= Deb Placey =

American news anchor

Deborah Kaufman Placey (born March 17, 1966) is an American sportscaster who currently co-hosts the television program, NHL Live, with EJ Hradek on the NHL Network, as well as The BlackBerry All-Access Pregame show on NHL.com. On September 6, 2018, MSG Network announced Placey was leaving the regional sports network to take a new on-air position with the NHL Network.

Placey had previously served as a news anchor/reporter for the New Jersey Devils' televised games on MSG Plus and the MSG Network. Placey joined the New Jersey Devils in 2011 after 10 seasons as pre-game and intermission host for New York Islanders telecasts. Placey's earlier TV anchor work includes stops at WSIL-TV in Carterville, Illinois, KWWL-TV in Waterloo, Iowa, WPRI-TV in Providence, Rhode Island and WSVN-TV in Miami, Florida.

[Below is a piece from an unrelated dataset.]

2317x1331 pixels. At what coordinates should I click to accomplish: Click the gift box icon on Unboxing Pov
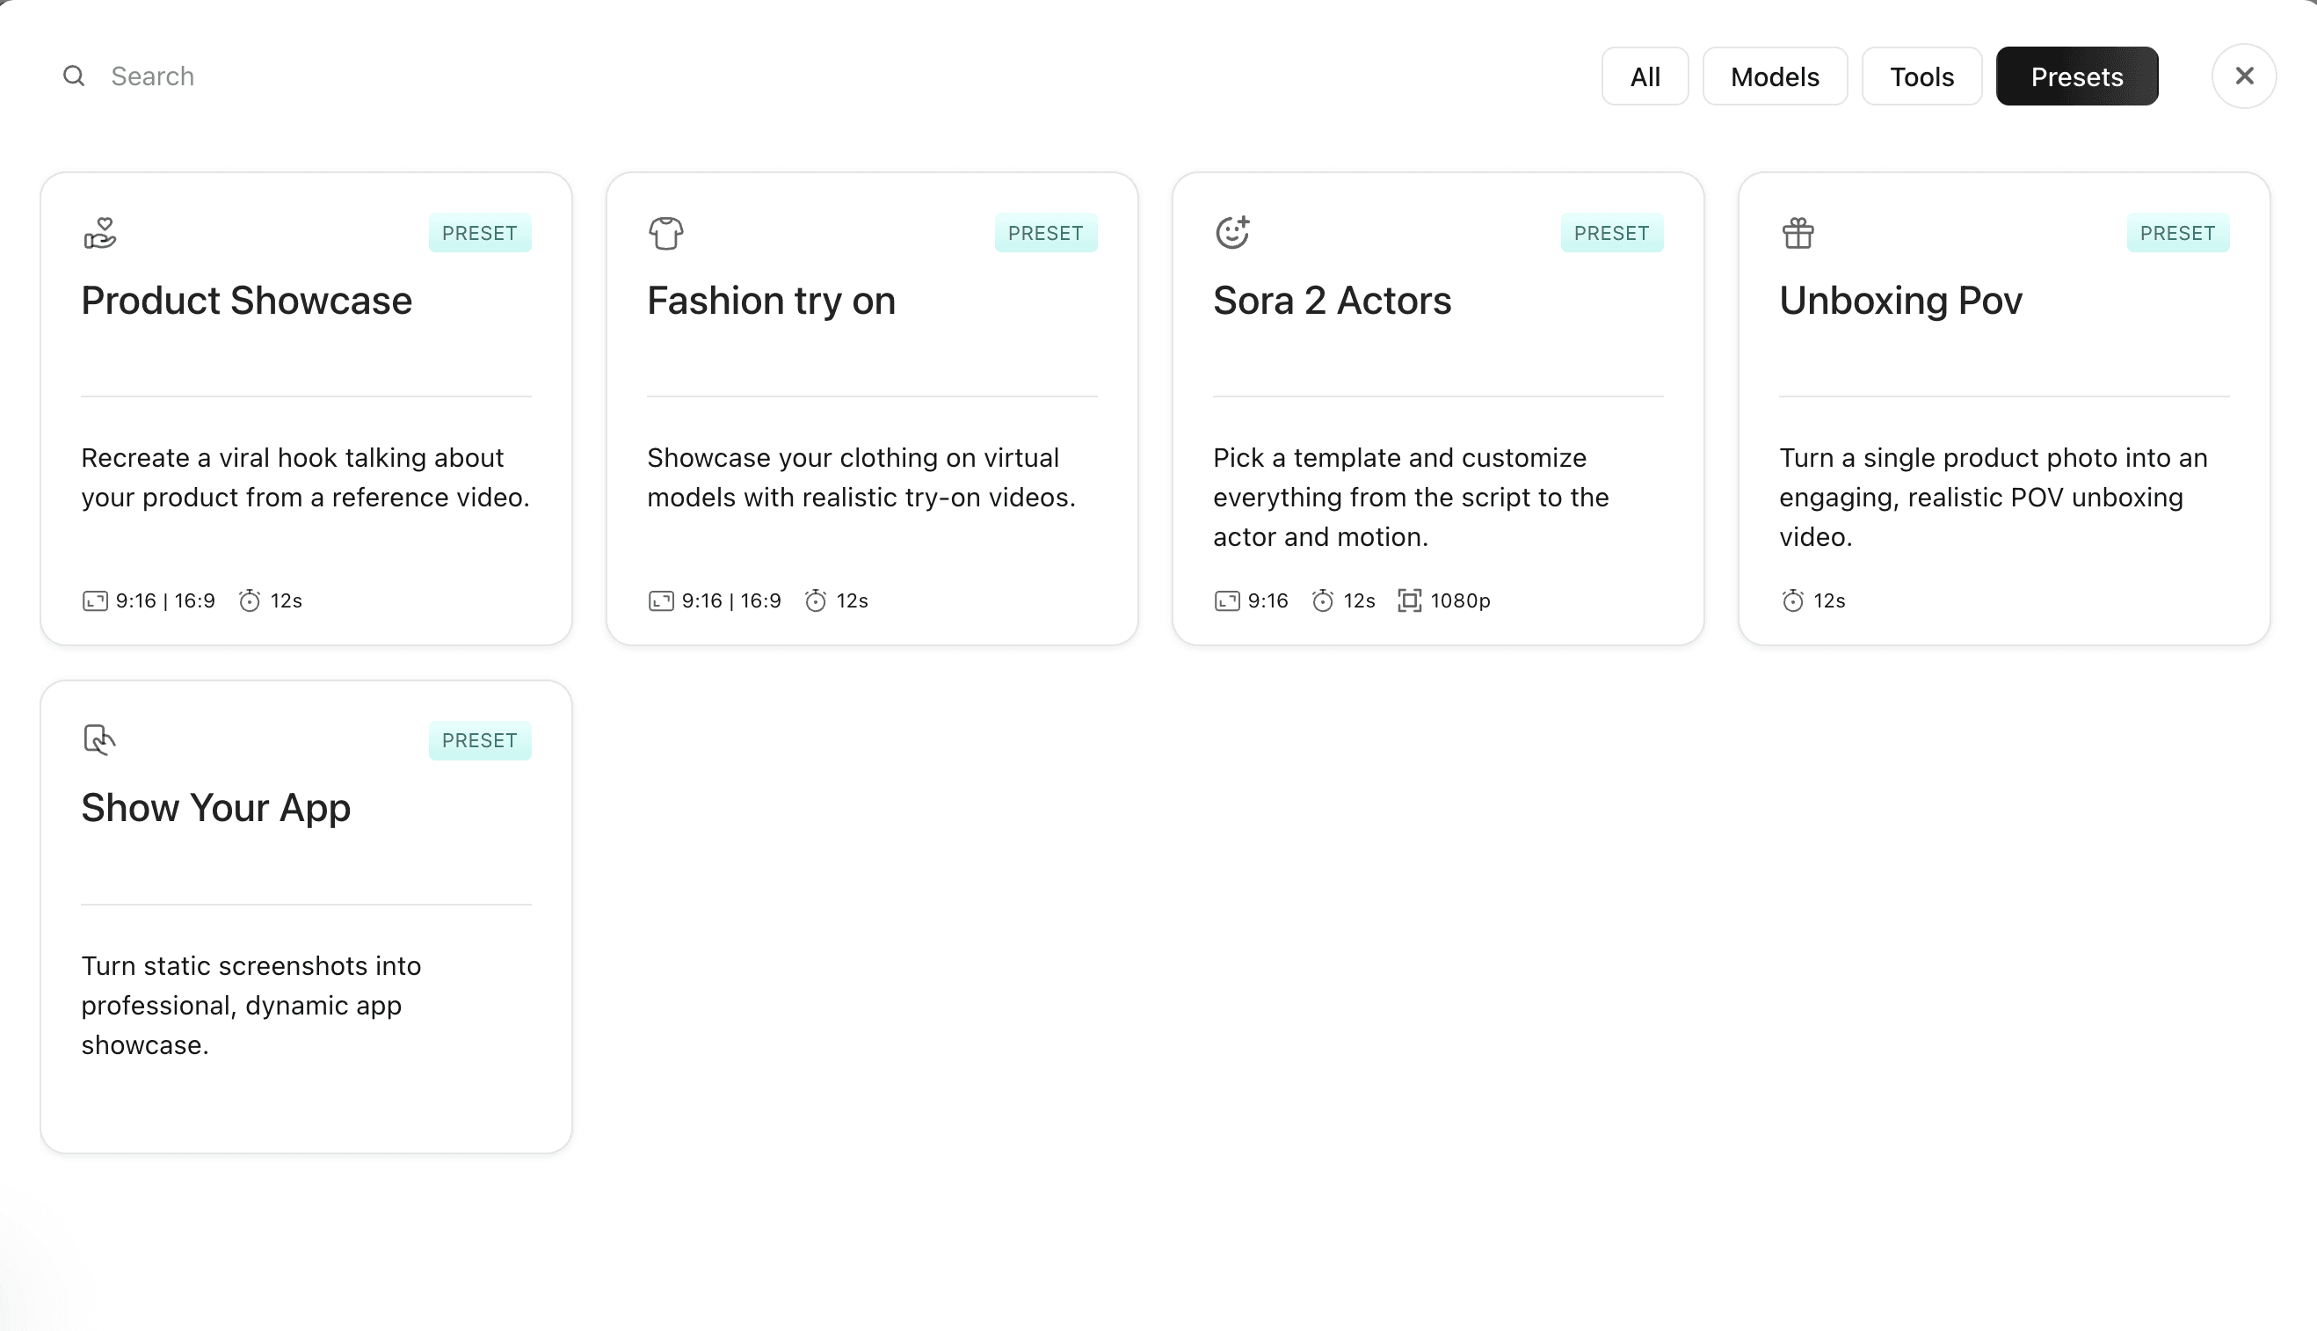[x=1797, y=233]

Prior to joining MSG in the mid-1990s, Placey regularly appeared on ESPN2 at the time of ESPN2's infancy (October 1993) through mid-1995. She appeared on the debut ESPN2 SportsNight broadcast with Keith Olberman, providing news from the "SportSmash update desk." From 2004 through 2005, Placey worked as a fill-in weekend sports anchor and reporter for WNBC-TV, the flagship NBC affiliate.

In 1997, during her time at MSG, Howard Z. Unger, writing in The Village Voice, described her as "soothingly pragmatic" compared to co-host Bob Page, who "takes a little getting used to."

Born and raised in St. Louis, Missouri, Deb Placey is married to Edward Placey, a senior coordinating producer at ESPN. The Placeys have two daughters, Madeline and Caroline, and a beagle named Lucky.